** Action item **
Scan the entries for the word "computer" and return every line that has it.

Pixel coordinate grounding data
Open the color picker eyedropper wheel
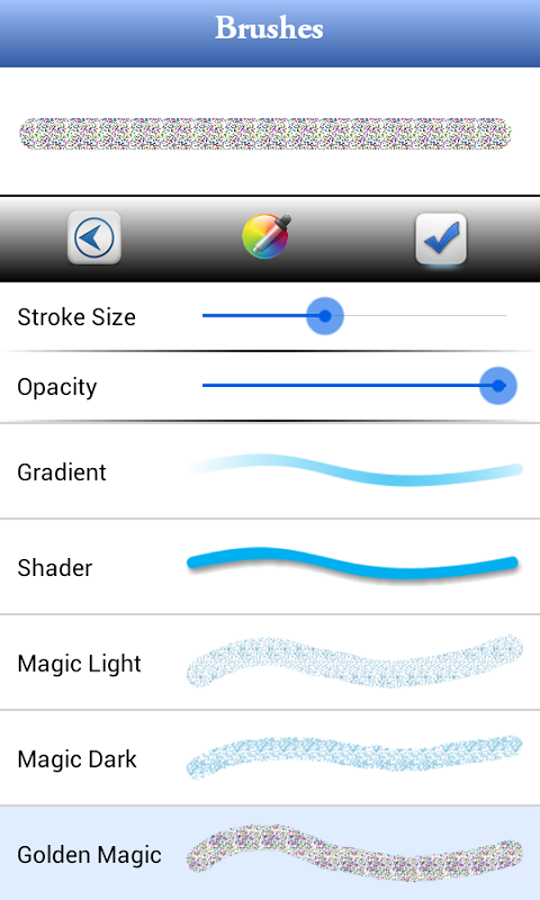 click(267, 236)
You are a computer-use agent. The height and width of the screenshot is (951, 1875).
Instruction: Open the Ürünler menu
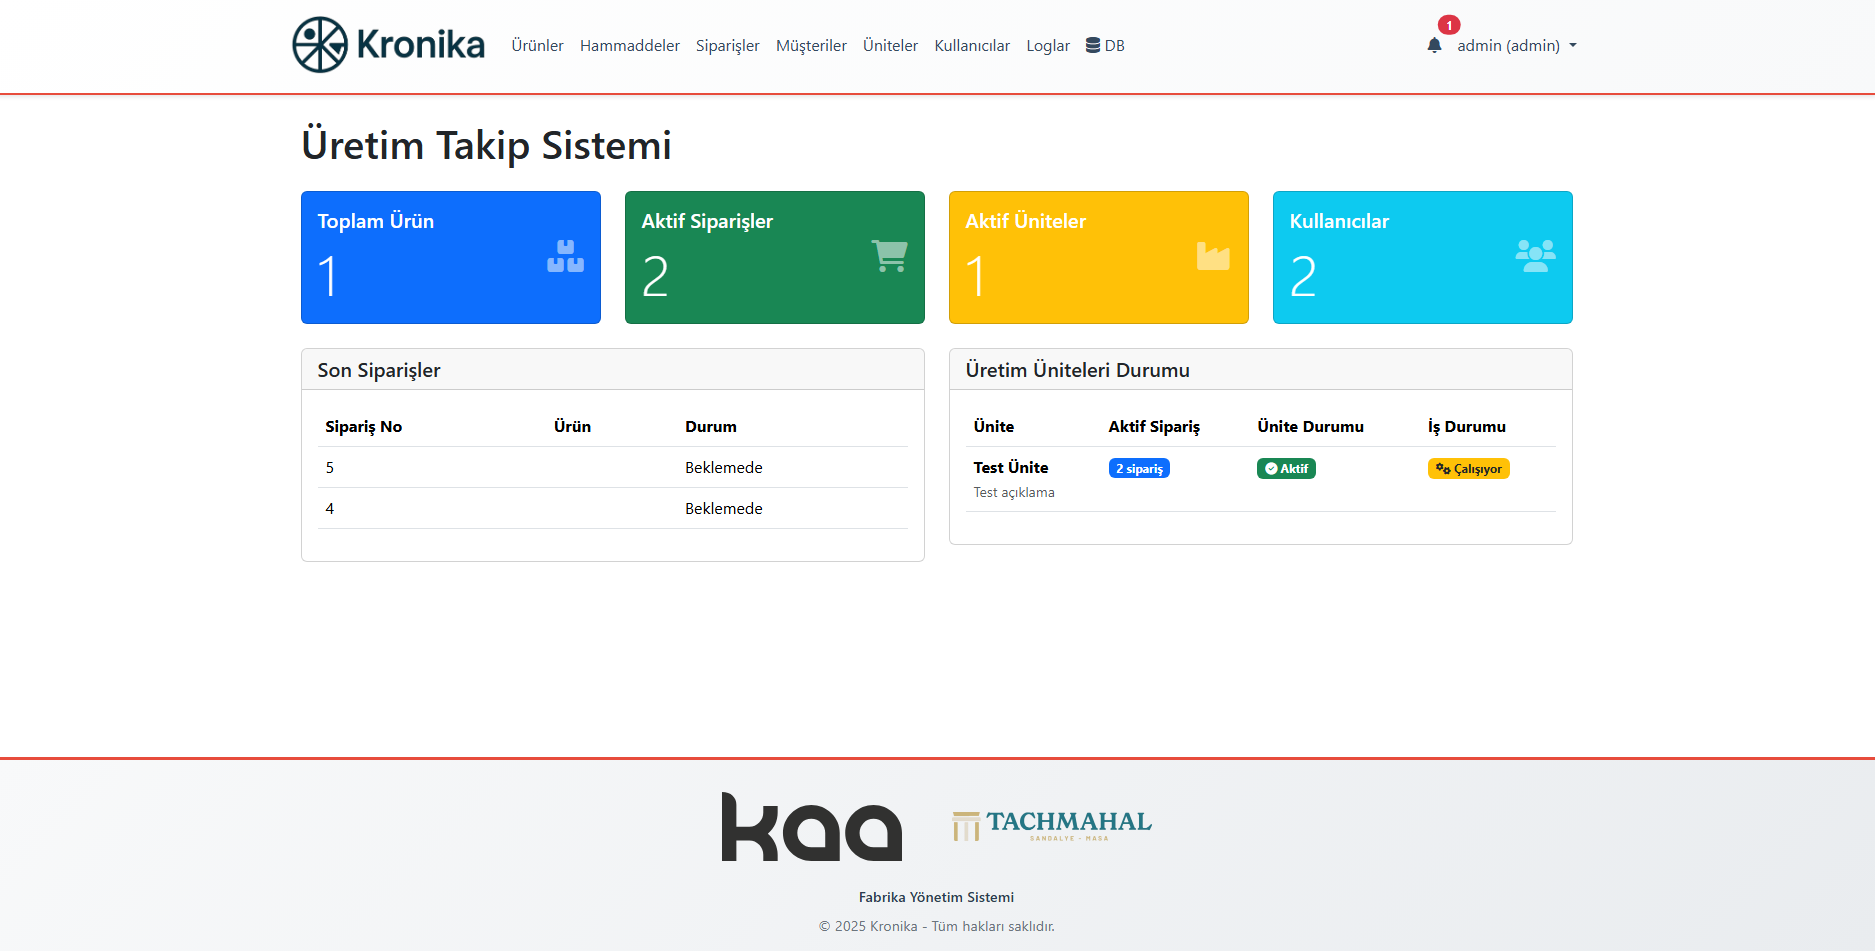tap(537, 46)
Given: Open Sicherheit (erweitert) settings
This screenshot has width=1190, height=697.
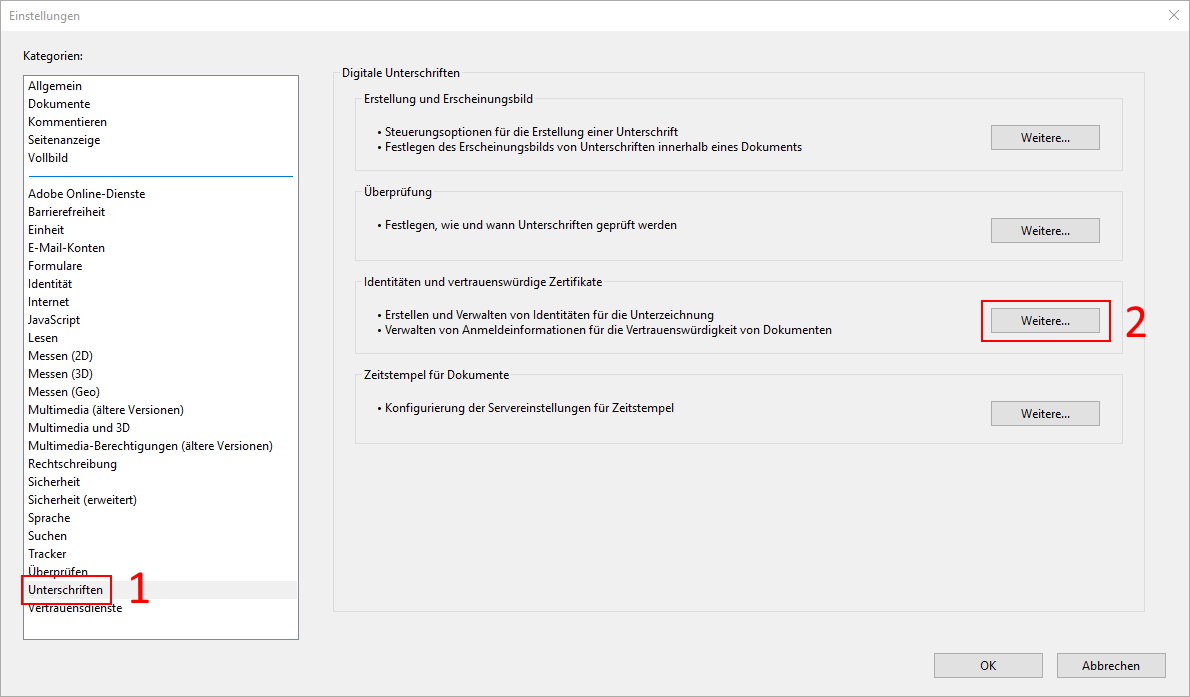Looking at the screenshot, I should (82, 500).
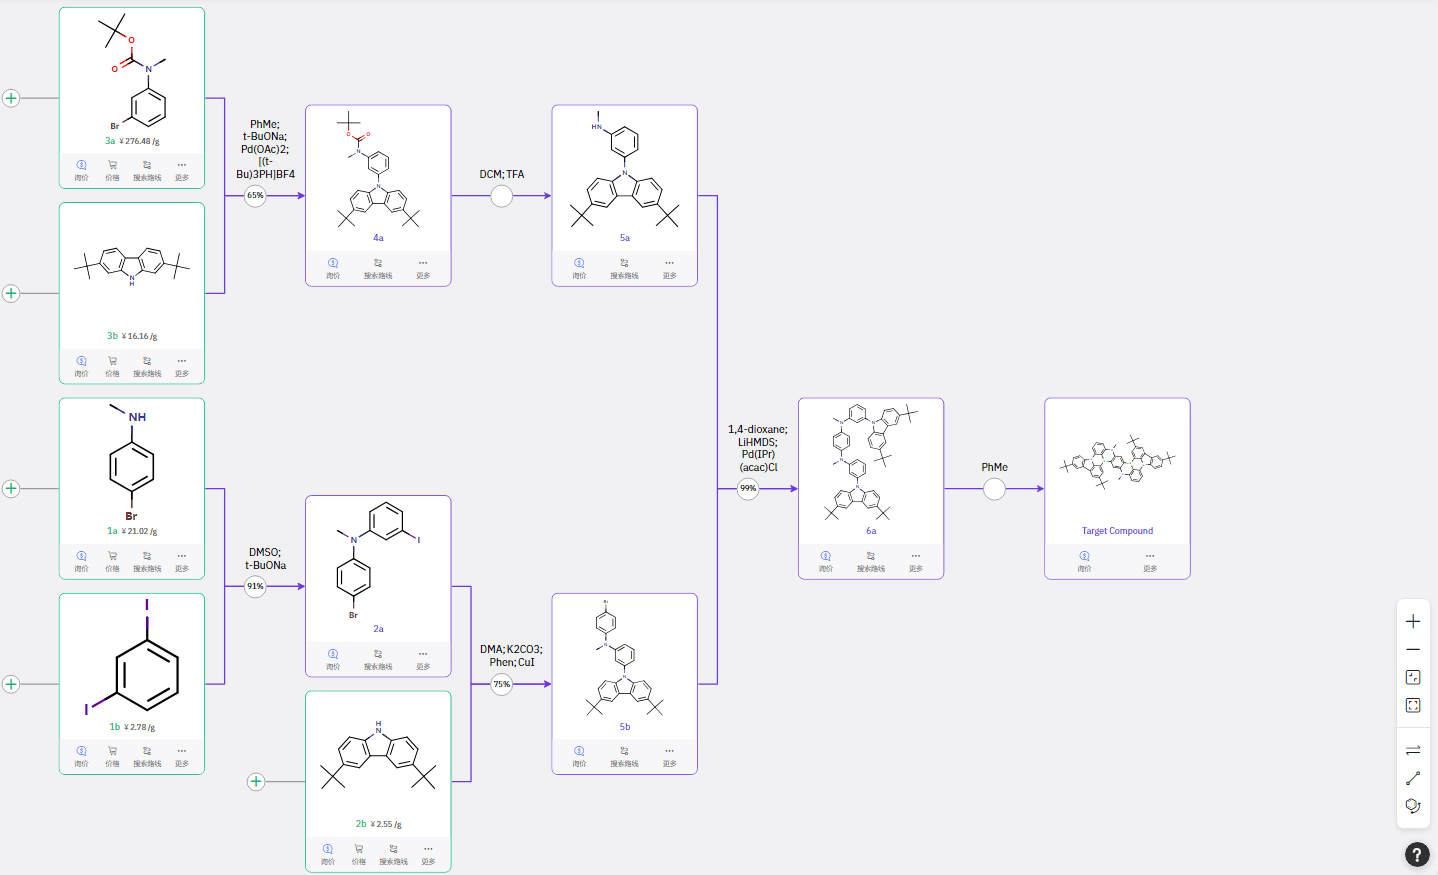Click the price cart icon on compound 3a

point(112,165)
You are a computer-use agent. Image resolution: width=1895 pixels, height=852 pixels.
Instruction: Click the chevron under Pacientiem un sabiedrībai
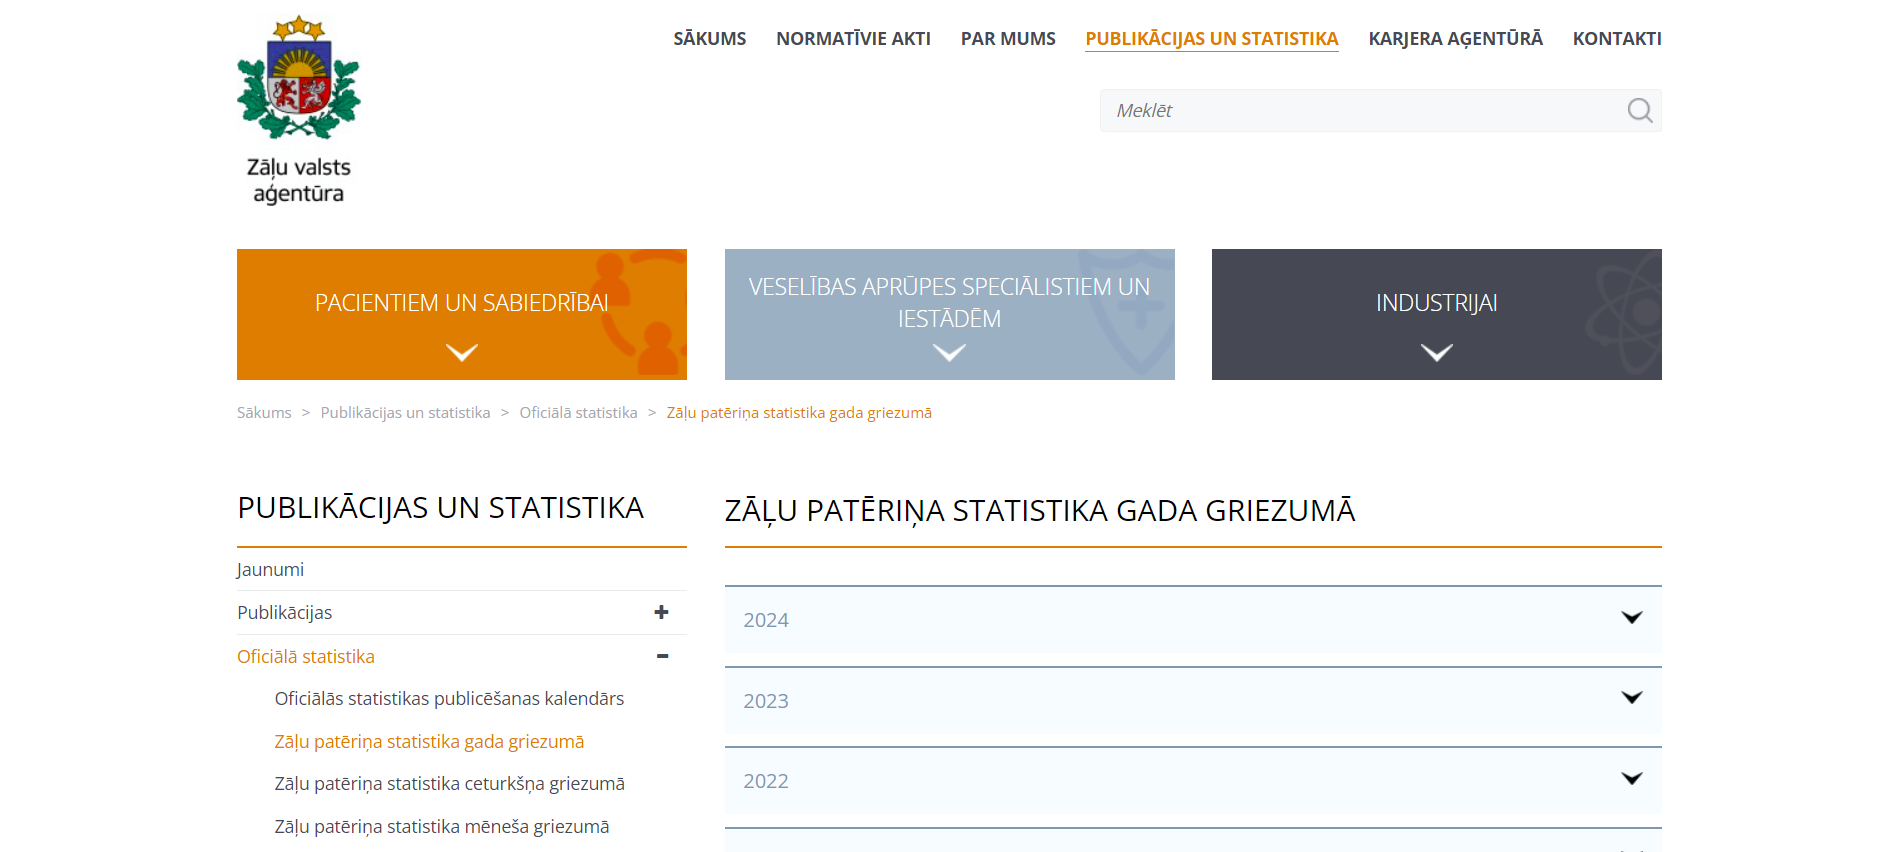click(x=461, y=352)
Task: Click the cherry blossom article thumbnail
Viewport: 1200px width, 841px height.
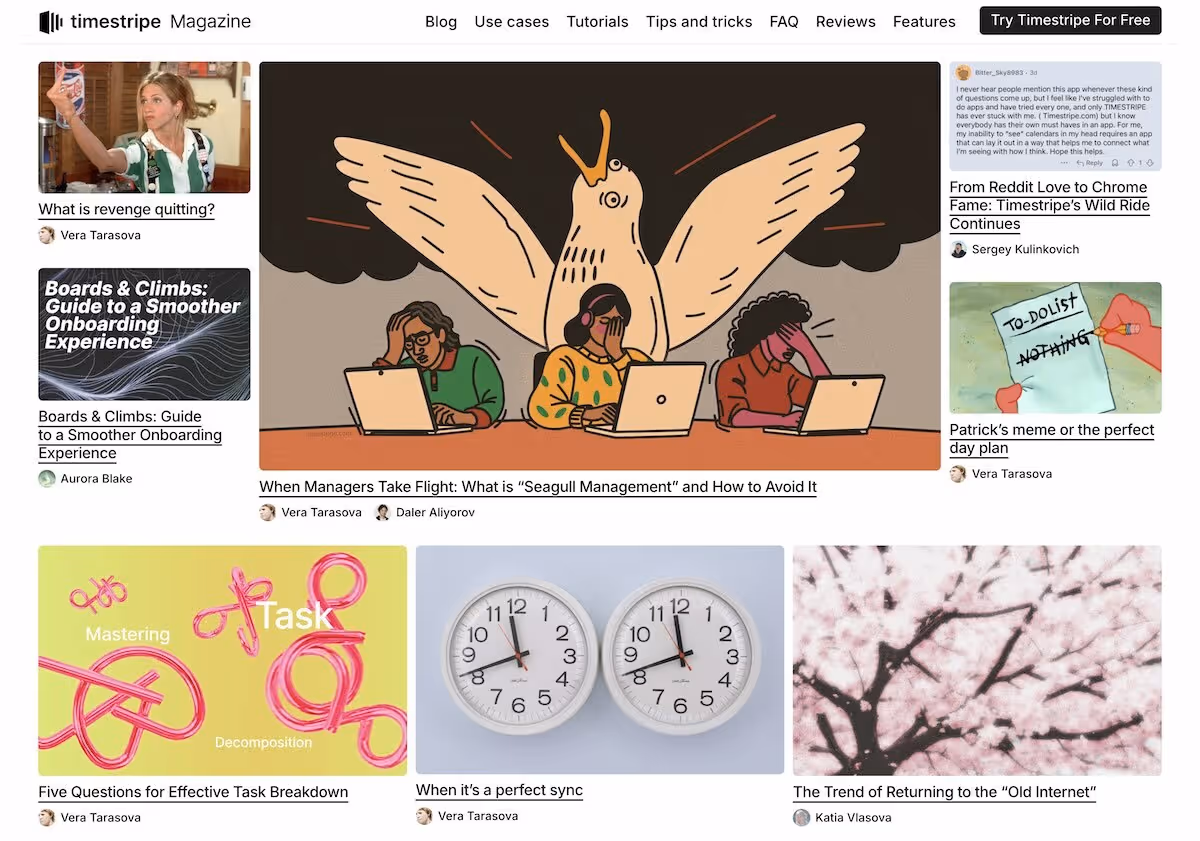Action: coord(977,660)
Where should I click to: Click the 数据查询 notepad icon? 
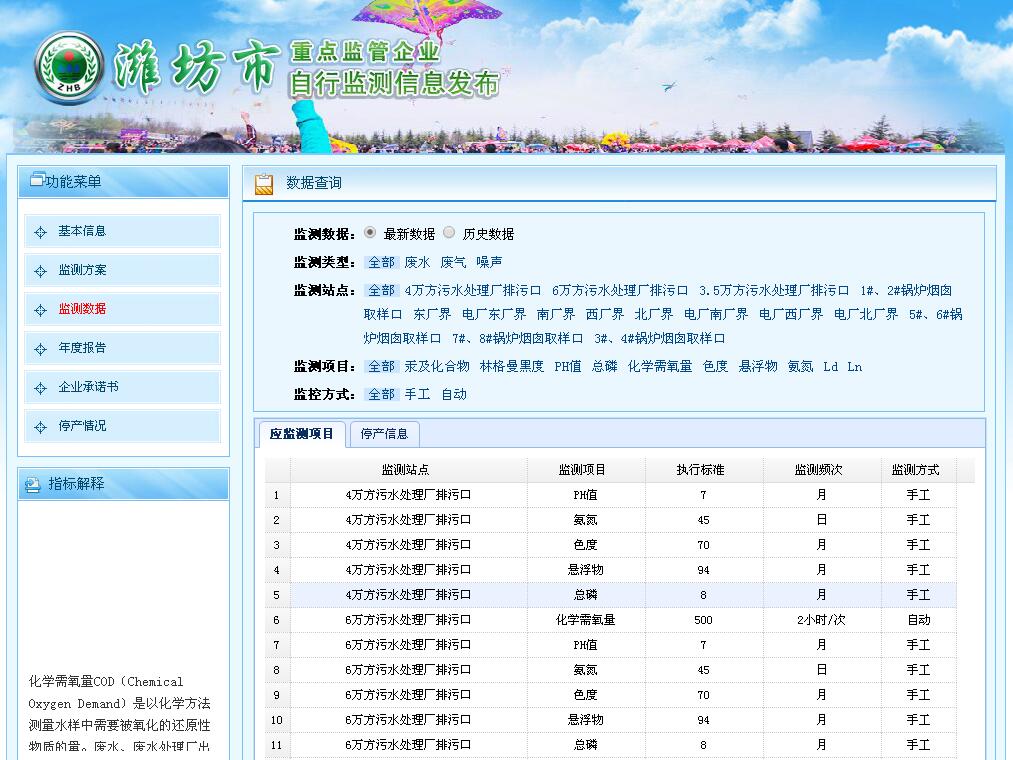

** Response area **
You are a computer-use agent. The height and width of the screenshot is (951, 1875).
You are a computer-use agent. Image resolution: width=1895 pixels, height=852 pixels.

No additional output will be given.